The most recent example that sticks out to me is the letter written to Nancy Pelosi, current Speaker of the House, by a list of 20 or so Hillary Clinton backers warning her to, “reflect in [her] comments a more open view to the optional independent actions of each of the delegates,” in response to comments she made where she stated that she felt that it would be wrong of the superdelegates to overrule the will of the voters. They’ve basically threatened to withdraw their funding of the Democratic party if Speaker Pelosi didn’t respond to their letter by saying that the superdelegates were free to make up their own mind. While I’m not advocating robot superdelegates that don’t think for themselves, I’m sick of all this negativity being thrown around, and I’m pissed that these people would threaten action unless Speaker Pelosi withdrew her comments. She was saying that the voters matter! She was saying that the superdelegates have a responsibility to follow the will of the voters! But all credit to Pelosi, she’s not backing down. Good for her. I don’t want to see the craziness of this campaign hurt the eventual Democratic candidate’s chances for election, but I don’t want to see us leave our democratic senses, or betray the principles of our republic and our standards of the will of the people (remember: no matter what they say…OUR COUNTRY), for the sake of brevity. I’m not necessarily backing Hillary, but I don’t want her to drop out until it’s clear that the people have spoken. Even as a non-Hillary supporter I have to admit that it’s still too close to call and Clinton deserves the right to carry on as long as she feels she’s in the race. The Washington Post wrote a great editorial in which they said:
“No doubt the Democrats have gotten themselves into a fix with rules that may leave the final decision to unelected superdelegates — but why is the answer to that less democracy? Why not give as many voters as possible a chance?”

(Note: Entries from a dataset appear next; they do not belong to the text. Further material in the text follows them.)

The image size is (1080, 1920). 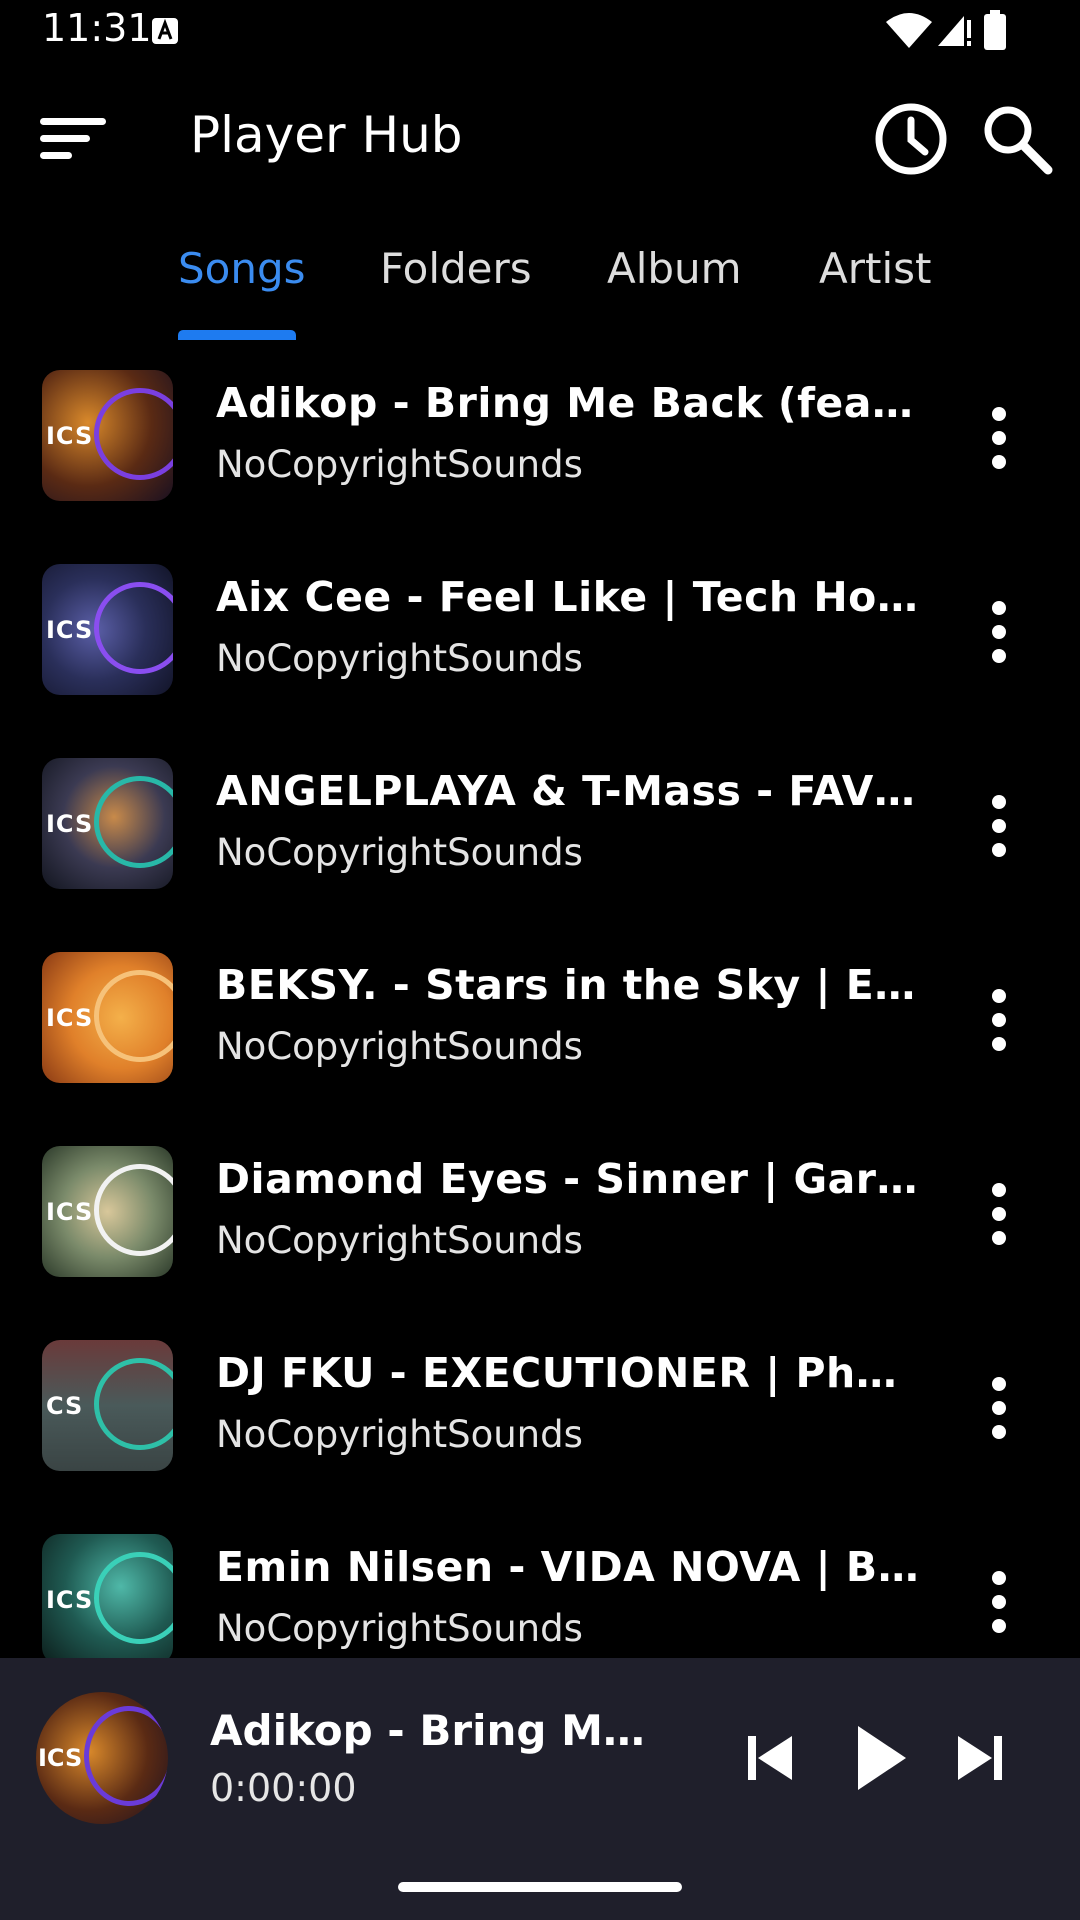 What do you see at coordinates (237, 335) in the screenshot?
I see `tab-indicator` at bounding box center [237, 335].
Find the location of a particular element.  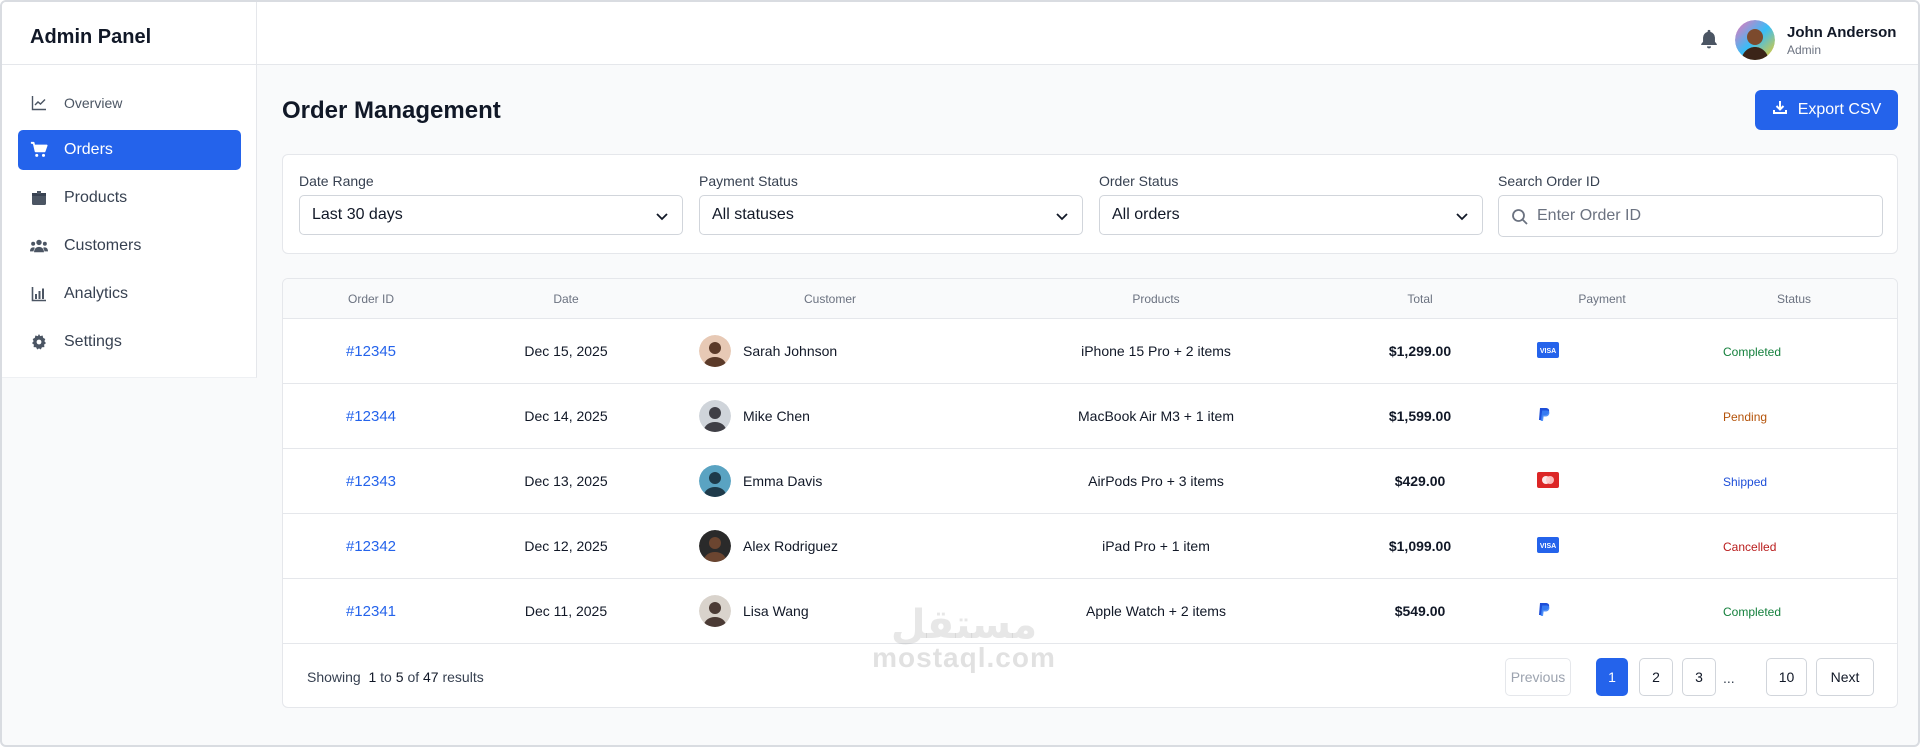

search-icon is located at coordinates (1520, 217).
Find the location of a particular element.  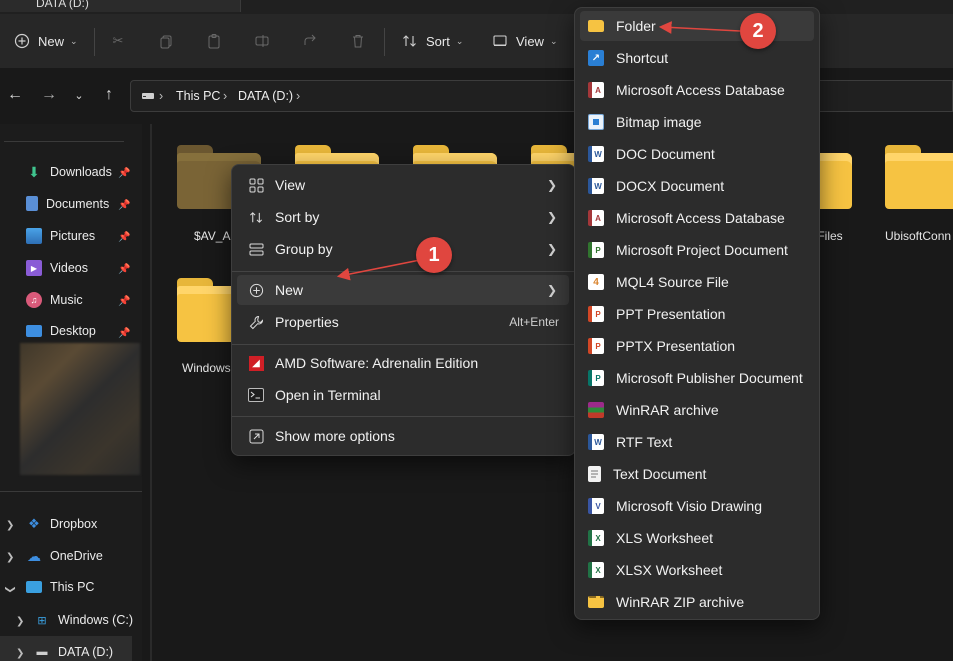

annotation-badge-1: 1 is located at coordinates (434, 255).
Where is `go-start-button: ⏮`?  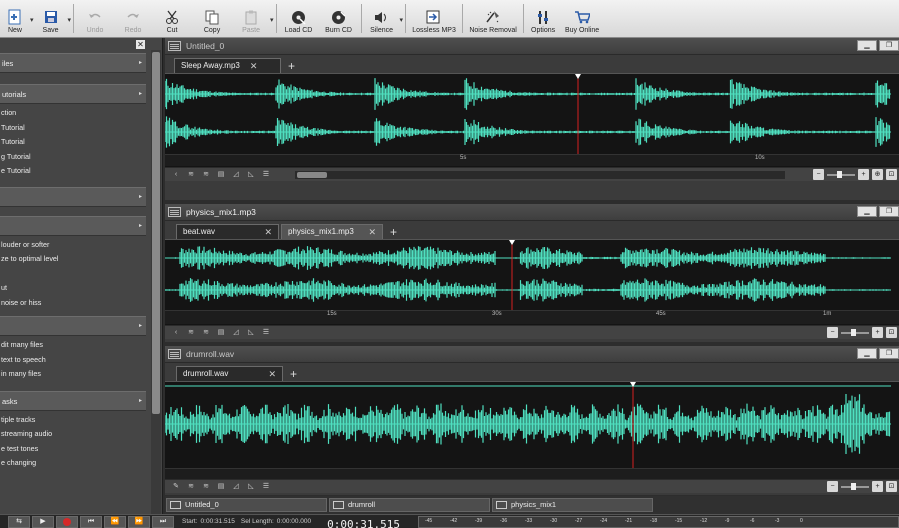
go-start-button: ⏮ is located at coordinates (91, 522).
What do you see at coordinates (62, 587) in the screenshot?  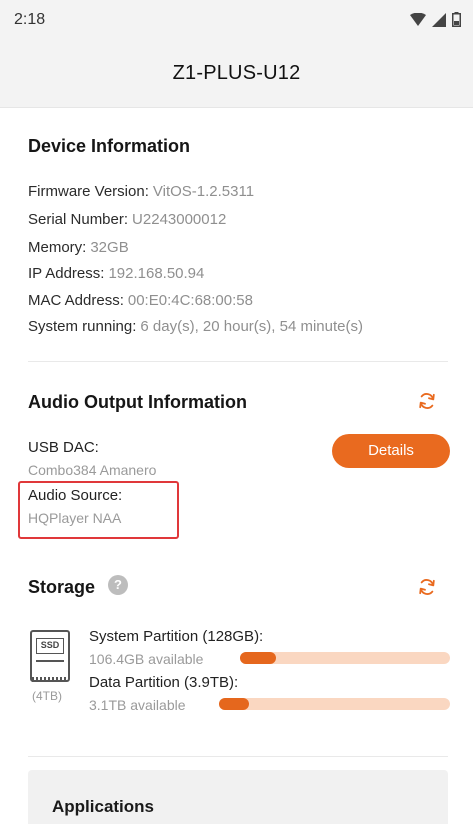 I see `storage-title: Storage` at bounding box center [62, 587].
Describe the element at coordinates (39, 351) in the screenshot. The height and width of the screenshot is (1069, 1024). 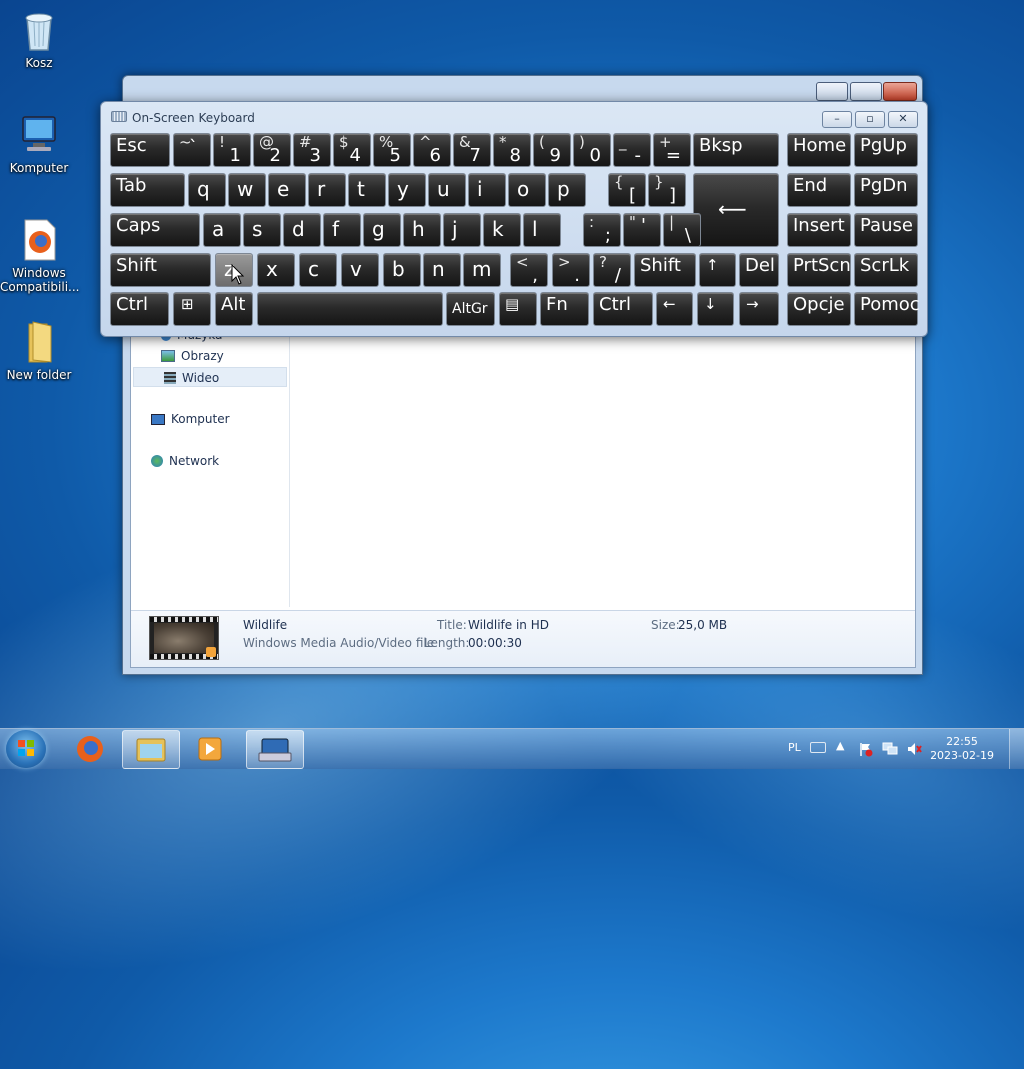
I see `desktop-icon-new-folder: New folder` at that location.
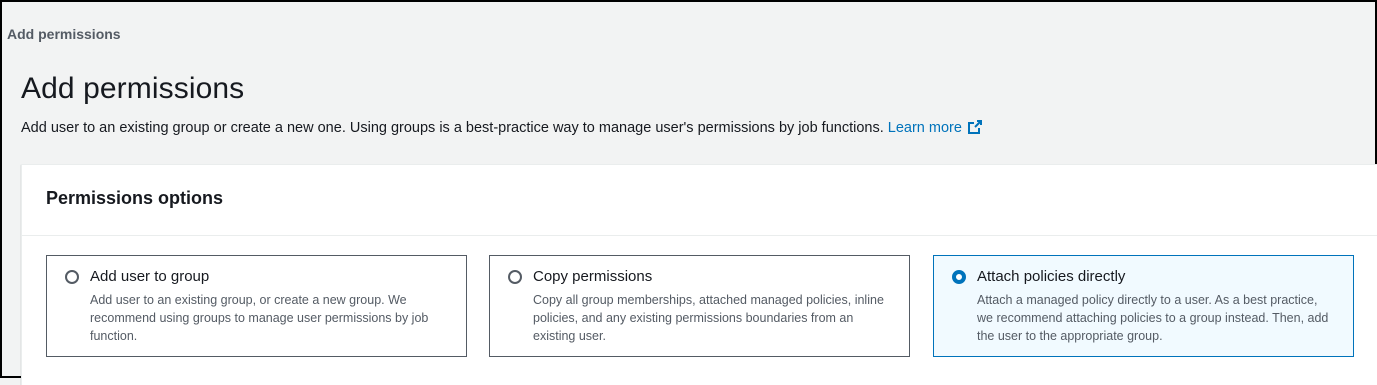  I want to click on option-label: Copy permissions, so click(593, 276).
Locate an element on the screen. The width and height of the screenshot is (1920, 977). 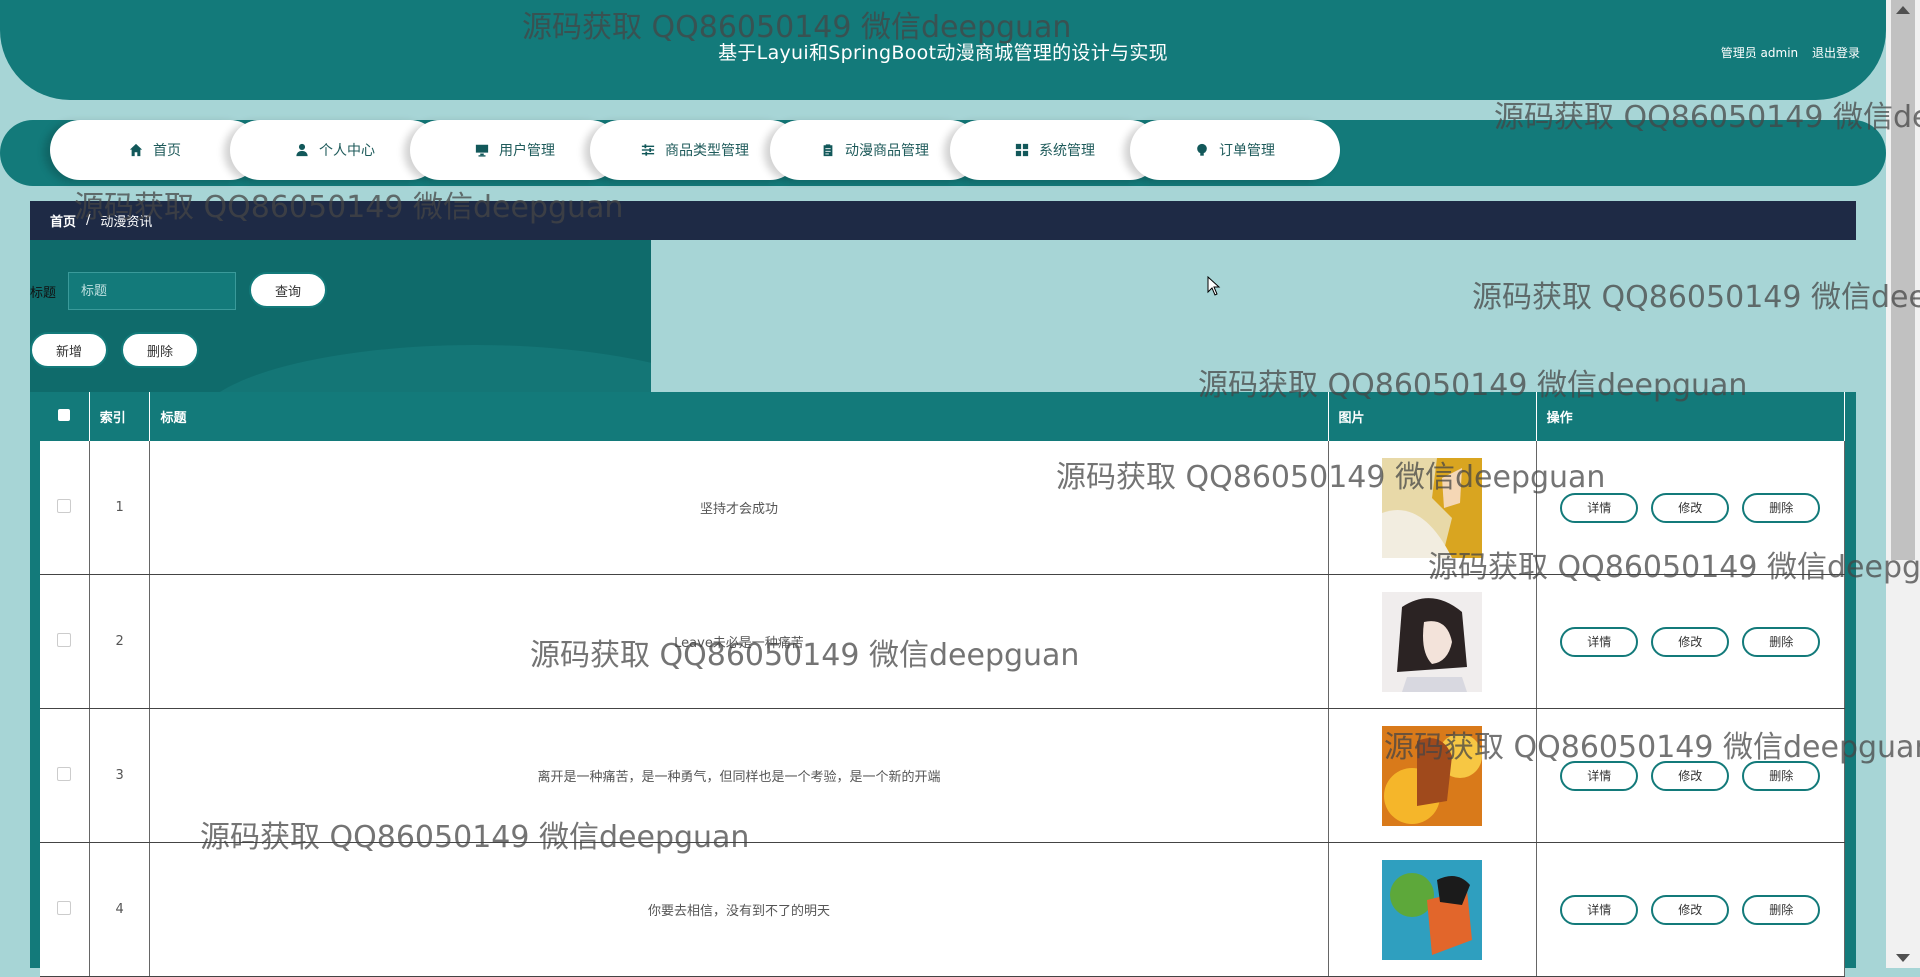
query-button: 查询 is located at coordinates (288, 290).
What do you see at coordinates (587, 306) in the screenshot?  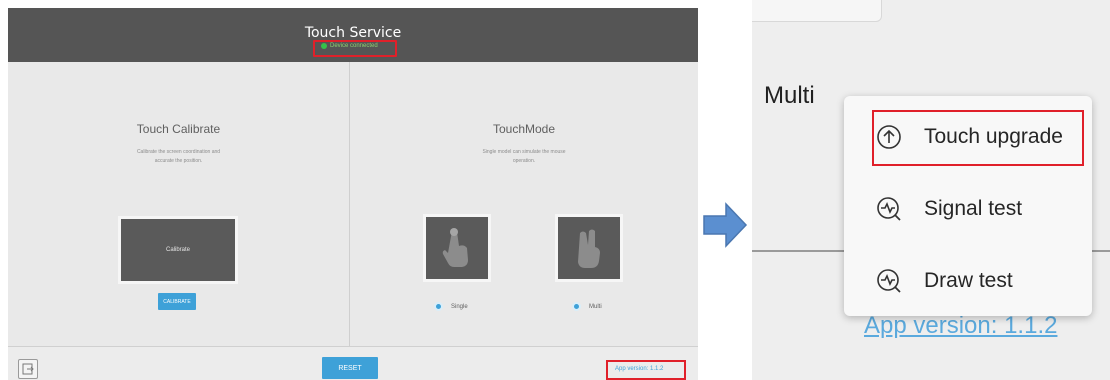 I see `multi-mode-option: Multi` at bounding box center [587, 306].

There are things left undone and unfinished in the Democratic primary, issues still not yet hashed out, and we’re stuck slinging mud instead. Obama and Hillary both need to step up to the plate and speak to the issues. If done right, this protracted campaign doesn’t have to weaken either candidate. It could very easily created an amazingly strong Democratic candidate that has already been weighed and measured, has fired up the Democratic voters, has won the hearts and minds of their constituents, and has come out with the broad support of their party. This will, of course, take a bit of rising above the fray from both candidates. Are they up for it? One can only hope.